Par 15 septembre 1998
Mots-clés : Smart city, Europe

Selon une étude réalisée par l’Institut Gallup et The Institute for the Future en Grande-Bretagne dans les 1 000 plus grandes entreprises et administrations du pays, cadres et employés envoient et r...

Selon une étude réalisée par l’Institut Gallup et The Institute for the
Future en Grande-Bretagne dans les 1 000 plus grandes entreprises et
administrations du pays, cadres et employés envoient et reçoivent en
moyenne 169 messages par jour. Du bon vieux téléphone, en passant par le
portable ou à l’utilisation des communications en différé (messages
vocaux, e-mail ..), tous les moyens sont bons. Dans 72 % des cas, les
outils électroniques sont utilisés en priorité, contre 26 % pour le
papier.
28 % des personnes interrogées se disent submergées par ce déluge
d’informations. Ce sentiment ne fait qu’augmenter dans la hiérarchie (35 %
des cadres et dirigeants).
42 % des employés sont interrompus presque toutes les dix minutes dans
leur travail. Dans plus de 40 % des cas, ces coupures les perturbent.
Denis Ettigohoffer et Gérard Blanc dans le Syndrome de chronos (éditions
Dunod, 1998), analysent “avec la multiplication des outils de
télécommunication, la grande majorité des gens est confrontée à un
phénomène de “zapping” consistant à passer d’un sujet à un autre, d’un
interlocuteur à un autre, d’un problème à un autre”.
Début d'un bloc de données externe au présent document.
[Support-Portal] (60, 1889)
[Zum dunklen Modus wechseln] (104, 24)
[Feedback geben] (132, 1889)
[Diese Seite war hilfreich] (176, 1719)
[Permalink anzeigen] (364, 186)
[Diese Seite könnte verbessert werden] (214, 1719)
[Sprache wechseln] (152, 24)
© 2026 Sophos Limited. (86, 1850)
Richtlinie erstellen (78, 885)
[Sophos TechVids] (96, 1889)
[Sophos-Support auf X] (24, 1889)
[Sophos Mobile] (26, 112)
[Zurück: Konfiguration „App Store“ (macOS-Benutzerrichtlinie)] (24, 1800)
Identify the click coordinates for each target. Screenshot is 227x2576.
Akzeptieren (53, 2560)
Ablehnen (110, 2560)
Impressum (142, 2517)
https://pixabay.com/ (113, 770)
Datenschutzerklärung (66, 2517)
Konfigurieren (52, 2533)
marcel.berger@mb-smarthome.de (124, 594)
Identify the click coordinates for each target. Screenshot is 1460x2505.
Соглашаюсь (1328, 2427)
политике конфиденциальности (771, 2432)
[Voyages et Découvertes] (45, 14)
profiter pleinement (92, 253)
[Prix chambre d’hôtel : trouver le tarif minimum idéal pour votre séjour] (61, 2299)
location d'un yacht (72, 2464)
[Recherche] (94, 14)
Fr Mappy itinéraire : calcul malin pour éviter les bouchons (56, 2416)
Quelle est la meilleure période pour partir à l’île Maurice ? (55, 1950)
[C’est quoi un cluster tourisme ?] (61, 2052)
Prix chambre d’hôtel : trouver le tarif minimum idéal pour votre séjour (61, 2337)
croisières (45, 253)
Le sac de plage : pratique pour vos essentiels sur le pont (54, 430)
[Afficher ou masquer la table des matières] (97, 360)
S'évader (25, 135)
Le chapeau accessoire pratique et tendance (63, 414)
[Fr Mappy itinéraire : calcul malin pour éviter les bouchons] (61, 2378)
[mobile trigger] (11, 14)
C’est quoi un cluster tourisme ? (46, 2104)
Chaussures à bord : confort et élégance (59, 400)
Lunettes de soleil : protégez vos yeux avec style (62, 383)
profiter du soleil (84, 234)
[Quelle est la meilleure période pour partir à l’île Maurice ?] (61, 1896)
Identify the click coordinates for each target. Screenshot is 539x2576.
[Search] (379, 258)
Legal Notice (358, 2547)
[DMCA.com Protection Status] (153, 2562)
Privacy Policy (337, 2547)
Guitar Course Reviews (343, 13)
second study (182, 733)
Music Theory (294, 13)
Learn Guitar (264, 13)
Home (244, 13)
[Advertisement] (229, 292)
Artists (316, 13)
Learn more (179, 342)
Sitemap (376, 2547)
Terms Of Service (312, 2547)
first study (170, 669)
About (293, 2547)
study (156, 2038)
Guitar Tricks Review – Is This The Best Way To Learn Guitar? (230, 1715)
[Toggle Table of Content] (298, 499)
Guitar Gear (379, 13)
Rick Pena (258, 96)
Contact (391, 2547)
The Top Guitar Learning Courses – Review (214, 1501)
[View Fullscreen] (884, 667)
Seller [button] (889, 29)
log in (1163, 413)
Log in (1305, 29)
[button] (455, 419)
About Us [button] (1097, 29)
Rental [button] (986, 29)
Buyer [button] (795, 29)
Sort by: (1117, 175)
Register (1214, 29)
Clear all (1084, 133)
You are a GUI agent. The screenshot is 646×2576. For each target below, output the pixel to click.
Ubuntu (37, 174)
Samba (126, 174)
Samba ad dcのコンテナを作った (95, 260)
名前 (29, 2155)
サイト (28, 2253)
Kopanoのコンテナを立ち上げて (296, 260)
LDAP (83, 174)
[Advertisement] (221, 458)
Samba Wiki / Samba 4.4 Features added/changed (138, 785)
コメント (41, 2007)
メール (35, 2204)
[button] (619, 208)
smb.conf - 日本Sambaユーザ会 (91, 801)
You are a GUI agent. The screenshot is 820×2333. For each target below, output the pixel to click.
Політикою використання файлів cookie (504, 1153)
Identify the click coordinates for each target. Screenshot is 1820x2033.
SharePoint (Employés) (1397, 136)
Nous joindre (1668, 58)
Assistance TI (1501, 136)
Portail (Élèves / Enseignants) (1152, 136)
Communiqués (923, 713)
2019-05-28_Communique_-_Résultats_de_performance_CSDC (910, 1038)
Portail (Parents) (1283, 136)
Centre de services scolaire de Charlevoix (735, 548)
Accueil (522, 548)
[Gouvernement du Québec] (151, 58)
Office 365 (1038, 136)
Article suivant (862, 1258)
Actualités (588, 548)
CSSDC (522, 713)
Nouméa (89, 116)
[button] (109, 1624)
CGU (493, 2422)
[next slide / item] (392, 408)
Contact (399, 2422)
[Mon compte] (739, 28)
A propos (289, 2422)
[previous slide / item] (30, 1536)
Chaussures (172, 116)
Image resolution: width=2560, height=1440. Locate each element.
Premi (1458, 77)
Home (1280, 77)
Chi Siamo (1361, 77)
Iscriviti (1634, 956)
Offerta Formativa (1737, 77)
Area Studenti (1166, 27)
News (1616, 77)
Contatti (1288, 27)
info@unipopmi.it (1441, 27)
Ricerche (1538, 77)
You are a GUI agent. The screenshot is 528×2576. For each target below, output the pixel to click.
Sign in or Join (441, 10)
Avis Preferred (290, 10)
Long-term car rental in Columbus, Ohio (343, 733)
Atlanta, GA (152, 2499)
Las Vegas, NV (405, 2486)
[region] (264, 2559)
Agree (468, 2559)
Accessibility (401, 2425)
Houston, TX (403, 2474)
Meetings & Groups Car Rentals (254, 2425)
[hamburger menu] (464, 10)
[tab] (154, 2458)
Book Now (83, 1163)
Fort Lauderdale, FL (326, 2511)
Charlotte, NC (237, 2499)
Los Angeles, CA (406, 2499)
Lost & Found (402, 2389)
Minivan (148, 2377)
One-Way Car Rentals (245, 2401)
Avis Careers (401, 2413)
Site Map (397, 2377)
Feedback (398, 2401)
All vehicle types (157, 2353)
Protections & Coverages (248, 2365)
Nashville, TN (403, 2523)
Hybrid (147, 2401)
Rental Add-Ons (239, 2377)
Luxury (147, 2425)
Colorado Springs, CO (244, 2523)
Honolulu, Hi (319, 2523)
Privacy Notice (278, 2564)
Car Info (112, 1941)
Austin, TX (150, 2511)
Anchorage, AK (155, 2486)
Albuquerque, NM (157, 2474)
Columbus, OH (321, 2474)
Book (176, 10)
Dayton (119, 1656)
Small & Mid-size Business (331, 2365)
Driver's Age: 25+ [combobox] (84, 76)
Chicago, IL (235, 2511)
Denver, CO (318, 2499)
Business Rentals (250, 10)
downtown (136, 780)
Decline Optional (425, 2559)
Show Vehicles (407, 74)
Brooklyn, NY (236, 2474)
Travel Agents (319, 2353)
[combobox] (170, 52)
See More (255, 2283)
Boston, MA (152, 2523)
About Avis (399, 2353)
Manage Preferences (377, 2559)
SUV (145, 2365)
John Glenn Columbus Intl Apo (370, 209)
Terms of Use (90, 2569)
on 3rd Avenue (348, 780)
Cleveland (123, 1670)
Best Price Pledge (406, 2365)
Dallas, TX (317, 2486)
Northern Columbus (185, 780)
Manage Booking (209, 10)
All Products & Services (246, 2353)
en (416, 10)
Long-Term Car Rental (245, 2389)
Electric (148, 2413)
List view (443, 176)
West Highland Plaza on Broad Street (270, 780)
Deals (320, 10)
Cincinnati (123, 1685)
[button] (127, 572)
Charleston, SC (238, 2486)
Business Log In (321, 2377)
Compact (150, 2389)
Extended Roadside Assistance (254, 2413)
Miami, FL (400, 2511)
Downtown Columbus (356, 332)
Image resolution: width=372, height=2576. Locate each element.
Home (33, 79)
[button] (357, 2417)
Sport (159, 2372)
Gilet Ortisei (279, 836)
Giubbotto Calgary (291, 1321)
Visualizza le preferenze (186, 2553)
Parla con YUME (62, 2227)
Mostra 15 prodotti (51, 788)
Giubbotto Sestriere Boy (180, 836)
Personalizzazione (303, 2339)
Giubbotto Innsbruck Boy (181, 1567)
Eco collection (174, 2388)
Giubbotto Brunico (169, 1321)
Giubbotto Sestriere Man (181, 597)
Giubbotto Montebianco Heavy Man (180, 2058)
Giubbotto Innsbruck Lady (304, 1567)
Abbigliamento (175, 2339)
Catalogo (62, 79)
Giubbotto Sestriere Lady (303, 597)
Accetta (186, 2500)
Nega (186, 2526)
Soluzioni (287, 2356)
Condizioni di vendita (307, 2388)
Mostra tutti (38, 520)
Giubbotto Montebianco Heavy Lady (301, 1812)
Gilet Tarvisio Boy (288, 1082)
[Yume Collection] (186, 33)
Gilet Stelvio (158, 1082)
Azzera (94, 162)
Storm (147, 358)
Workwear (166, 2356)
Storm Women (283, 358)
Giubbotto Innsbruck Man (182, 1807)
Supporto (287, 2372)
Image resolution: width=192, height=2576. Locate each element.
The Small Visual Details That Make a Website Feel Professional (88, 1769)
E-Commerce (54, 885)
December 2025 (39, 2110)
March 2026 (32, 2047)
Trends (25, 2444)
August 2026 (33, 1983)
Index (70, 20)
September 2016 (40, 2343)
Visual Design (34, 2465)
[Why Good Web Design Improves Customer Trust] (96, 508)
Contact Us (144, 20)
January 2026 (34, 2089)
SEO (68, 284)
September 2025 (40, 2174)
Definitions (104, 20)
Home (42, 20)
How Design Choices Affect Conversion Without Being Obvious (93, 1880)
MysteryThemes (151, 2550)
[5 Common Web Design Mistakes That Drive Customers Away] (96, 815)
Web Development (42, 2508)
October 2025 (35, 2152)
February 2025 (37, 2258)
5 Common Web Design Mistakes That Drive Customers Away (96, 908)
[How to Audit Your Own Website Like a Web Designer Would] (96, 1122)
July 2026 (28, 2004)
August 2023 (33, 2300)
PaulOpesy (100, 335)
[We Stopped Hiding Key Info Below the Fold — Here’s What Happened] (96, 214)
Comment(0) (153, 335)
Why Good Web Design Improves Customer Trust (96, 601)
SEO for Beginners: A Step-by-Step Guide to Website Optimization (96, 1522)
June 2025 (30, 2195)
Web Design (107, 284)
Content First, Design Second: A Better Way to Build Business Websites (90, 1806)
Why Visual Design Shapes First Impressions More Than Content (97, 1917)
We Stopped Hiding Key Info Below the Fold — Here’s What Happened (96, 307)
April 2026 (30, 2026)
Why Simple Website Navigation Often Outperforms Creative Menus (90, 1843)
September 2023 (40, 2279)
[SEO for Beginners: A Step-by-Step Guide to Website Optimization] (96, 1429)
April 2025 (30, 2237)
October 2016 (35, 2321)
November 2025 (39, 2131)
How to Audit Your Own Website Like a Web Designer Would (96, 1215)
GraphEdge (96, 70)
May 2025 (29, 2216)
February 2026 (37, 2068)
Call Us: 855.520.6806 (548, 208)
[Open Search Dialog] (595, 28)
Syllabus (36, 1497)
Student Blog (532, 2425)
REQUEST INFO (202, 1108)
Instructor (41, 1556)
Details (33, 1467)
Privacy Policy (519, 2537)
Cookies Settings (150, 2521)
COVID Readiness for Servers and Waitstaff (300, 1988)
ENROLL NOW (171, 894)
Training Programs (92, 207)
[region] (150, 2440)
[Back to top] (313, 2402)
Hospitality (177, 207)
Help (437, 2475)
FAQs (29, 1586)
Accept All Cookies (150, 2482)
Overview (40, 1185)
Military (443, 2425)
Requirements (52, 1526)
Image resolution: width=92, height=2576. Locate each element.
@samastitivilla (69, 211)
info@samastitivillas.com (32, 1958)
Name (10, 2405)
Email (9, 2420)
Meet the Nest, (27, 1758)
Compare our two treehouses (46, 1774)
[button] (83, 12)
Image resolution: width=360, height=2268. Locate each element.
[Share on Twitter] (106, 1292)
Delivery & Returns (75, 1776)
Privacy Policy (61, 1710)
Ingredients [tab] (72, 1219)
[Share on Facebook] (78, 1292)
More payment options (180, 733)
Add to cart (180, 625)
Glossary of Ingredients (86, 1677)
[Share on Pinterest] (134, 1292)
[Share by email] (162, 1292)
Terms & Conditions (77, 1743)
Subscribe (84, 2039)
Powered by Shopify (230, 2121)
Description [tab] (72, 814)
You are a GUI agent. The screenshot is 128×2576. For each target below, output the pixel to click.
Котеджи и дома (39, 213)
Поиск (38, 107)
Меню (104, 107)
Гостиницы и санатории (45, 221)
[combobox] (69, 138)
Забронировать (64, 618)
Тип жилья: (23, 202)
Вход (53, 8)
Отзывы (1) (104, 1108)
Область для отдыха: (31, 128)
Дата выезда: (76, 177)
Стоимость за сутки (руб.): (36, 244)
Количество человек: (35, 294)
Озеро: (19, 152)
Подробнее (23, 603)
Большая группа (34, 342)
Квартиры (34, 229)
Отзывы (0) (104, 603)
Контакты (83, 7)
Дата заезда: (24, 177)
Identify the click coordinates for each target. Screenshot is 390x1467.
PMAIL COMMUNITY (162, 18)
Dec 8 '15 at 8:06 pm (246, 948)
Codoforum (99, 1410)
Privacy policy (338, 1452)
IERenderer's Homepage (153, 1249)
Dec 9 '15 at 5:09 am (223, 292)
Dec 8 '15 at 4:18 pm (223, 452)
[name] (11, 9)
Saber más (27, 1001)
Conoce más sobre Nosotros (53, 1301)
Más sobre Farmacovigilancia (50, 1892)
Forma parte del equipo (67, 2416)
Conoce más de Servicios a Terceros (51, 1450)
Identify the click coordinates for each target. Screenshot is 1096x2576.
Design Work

Bien que le courrier électronique séduise par sa souplesse et sa rapidité,
il effraie aussi car “il accroît le volume de messages échangés, exige
plus de travail pour rédiger une réponse et demeure peu fiable pour les
communications urgentes”.
En conclusion, l’étude estime que le plus important est de “demander à
ses collaborateurs et ses partenaires sous quelle forme ils préfèrent
recevoir leurs informations. Cela devrait réduire le volume et les
imprécisions des messages échangés”.